Collected data:
○ ○ ○ ○ ○
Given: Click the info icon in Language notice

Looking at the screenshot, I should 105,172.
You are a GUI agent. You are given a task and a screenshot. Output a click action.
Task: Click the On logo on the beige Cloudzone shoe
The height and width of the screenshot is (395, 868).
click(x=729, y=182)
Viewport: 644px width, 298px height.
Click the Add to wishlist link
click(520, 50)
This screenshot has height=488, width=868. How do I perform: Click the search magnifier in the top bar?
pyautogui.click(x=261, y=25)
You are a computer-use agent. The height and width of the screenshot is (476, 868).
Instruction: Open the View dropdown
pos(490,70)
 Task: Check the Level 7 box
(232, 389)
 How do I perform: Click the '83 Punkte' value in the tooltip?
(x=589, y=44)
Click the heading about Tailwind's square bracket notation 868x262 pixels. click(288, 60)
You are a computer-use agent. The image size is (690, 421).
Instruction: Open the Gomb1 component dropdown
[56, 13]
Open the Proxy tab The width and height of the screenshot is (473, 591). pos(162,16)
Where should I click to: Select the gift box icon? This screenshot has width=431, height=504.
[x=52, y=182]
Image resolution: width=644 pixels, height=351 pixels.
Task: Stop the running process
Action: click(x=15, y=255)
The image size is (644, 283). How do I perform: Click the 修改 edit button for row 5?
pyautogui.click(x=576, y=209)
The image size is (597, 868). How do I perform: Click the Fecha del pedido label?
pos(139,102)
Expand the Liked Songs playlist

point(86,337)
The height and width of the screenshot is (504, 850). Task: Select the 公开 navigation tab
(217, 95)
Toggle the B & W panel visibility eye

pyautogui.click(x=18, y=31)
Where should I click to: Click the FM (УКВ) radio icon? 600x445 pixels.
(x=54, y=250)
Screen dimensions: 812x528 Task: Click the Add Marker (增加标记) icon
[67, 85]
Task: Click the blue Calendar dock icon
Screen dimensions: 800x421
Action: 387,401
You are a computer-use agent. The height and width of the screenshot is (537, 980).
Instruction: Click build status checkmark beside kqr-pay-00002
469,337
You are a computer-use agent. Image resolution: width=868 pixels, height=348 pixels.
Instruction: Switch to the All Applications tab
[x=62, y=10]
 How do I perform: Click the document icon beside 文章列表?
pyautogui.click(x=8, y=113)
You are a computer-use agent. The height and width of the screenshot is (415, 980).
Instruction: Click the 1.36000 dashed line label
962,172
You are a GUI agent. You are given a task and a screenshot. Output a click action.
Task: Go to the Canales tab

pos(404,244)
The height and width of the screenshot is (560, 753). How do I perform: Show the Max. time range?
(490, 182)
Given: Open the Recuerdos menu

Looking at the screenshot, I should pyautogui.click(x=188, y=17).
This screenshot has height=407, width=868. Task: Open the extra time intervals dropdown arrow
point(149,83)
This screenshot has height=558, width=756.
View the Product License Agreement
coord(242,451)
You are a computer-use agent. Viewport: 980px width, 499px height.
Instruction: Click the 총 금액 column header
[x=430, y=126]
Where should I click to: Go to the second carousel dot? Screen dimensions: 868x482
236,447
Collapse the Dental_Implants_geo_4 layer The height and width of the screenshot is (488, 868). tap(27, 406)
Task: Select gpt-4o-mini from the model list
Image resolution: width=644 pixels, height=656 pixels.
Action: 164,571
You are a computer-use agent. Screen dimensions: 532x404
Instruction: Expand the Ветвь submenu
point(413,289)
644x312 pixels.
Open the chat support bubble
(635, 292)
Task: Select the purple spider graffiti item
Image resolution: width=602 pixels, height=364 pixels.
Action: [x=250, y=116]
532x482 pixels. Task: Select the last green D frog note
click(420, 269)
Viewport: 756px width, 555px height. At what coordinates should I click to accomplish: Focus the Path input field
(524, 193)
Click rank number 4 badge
○ ○ ○ ○ ○
--- EXERCISE DIRECTIONS ---
Print all of the data exactly as it stands above.

--- SOLUTION FOR THIS TASK ---
Given: Click the info icon in Language notice

Looking at the screenshot, I should 105,172.
You are a GUI agent. You are given a task and a screenshot. Output a click action.
Task: Click the On logo on the beige Cloudzone shoe
The height and width of the screenshot is (395, 868).
click(x=729, y=182)
Viewport: 644px width, 298px height.
Click the Add to wishlist link
click(520, 50)
This screenshot has height=488, width=868. How do I perform: Click the search magnifier in the top bar?
pyautogui.click(x=261, y=25)
You are a computer-use agent. The height and width of the screenshot is (476, 868).
Instruction: Open the View dropdown
pos(490,70)
 Task: Check the Level 7 box
(232, 389)
 How do I perform: Click the '83 Punkte' value in the tooltip?
(x=589, y=44)
Click the heading about Tailwind's square bracket notation 868x262 pixels. click(288, 60)
You are a computer-use agent. The image size is (690, 421).
Instruction: Open the Gomb1 component dropdown
[56, 13]
Open the Proxy tab The width and height of the screenshot is (473, 591). pos(162,16)
Where should I click to: Select the gift box icon? This screenshot has width=431, height=504.
[x=52, y=182]
Image resolution: width=644 pixels, height=351 pixels.
Task: Stop the running process
Action: click(x=15, y=255)
The image size is (644, 283). How do I perform: Click the 修改 edit button for row 5?
pyautogui.click(x=576, y=209)
The image size is (597, 868). How do I perform: Click the Fecha del pedido label?
pos(139,102)
Expand the Liked Songs playlist

point(86,337)
The height and width of the screenshot is (504, 850). Task: Select the 公开 navigation tab
(217, 95)
Toggle the B & W panel visibility eye

pyautogui.click(x=18, y=31)
Where should I click to: Click the FM (УКВ) radio icon? 600x445 pixels.
(x=54, y=250)
Screen dimensions: 812x528 Task: Click the Add Marker (增加标记) icon
[67, 85]
Task: Click the blue Calendar dock icon
Screen dimensions: 800x421
Action: 387,401
You are a computer-use agent. The height and width of the screenshot is (537, 980).
Instruction: Click build status checkmark beside kqr-pay-00002
469,337
You are a computer-use agent. Image resolution: width=868 pixels, height=348 pixels.
Instruction: Switch to the All Applications tab
[x=62, y=10]
 How do I perform: Click the document icon beside 文章列表?
pyautogui.click(x=8, y=113)
You are a computer-use agent. The height and width of the screenshot is (415, 980).
Instruction: Click the 1.36000 dashed line label
962,172
You are a GUI agent. You are given a task and a screenshot. Output a click action.
Task: Go to the Canales tab

pos(404,244)
The height and width of the screenshot is (560, 753). How do I perform: Show the Max. time range?
(490, 182)
Given: Open the Recuerdos menu

Looking at the screenshot, I should pyautogui.click(x=188, y=17).
This screenshot has height=407, width=868. Task: Open the extra time intervals dropdown arrow
point(149,83)
This screenshot has height=558, width=756.
View the Product License Agreement
coord(242,451)
You are a computer-use agent. Viewport: 980px width, 499px height.
Instruction: Click the 총 금액 column header
[x=430, y=126]
Where should I click to: Go to the second carousel dot? Screen dimensions: 868x482
236,447
Collapse the Dental_Implants_geo_4 layer The height and width of the screenshot is (488, 868). tap(27, 406)
Task: Select gpt-4o-mini from the model list
Image resolution: width=644 pixels, height=656 pixels.
Action: 164,571
You are a computer-use agent. Screen dimensions: 532x404
Instruction: Expand the Ветвь submenu
point(413,289)
644x312 pixels.
Open the chat support bubble
(635, 292)
Task: Select the purple spider graffiti item
Image resolution: width=602 pixels, height=364 pixels.
Action: [x=250, y=116]
532x482 pixels. Task: Select the last green D frog note
click(420, 269)
Viewport: 756px width, 555px height. At what coordinates should I click to accomplish: Focus the Path input field
(524, 193)
Click rank number 4 badge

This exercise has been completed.